**TASK PROMPT**:
Copy verbatim every line of the records from the one containing "Forum de Trictrac (59, 18)" down to the final line, with both of those lines included.
-------- DATA FOR THIS TASK
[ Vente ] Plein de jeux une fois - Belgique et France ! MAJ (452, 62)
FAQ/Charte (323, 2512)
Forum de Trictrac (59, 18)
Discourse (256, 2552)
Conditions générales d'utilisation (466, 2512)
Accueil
----------------
**RESULT OF THIS EXERCISE**:
Forum de Trictrac (59, 18)
Discourse (256, 2552)
Conditions générales d'utilisation (466, 2512)
Accueil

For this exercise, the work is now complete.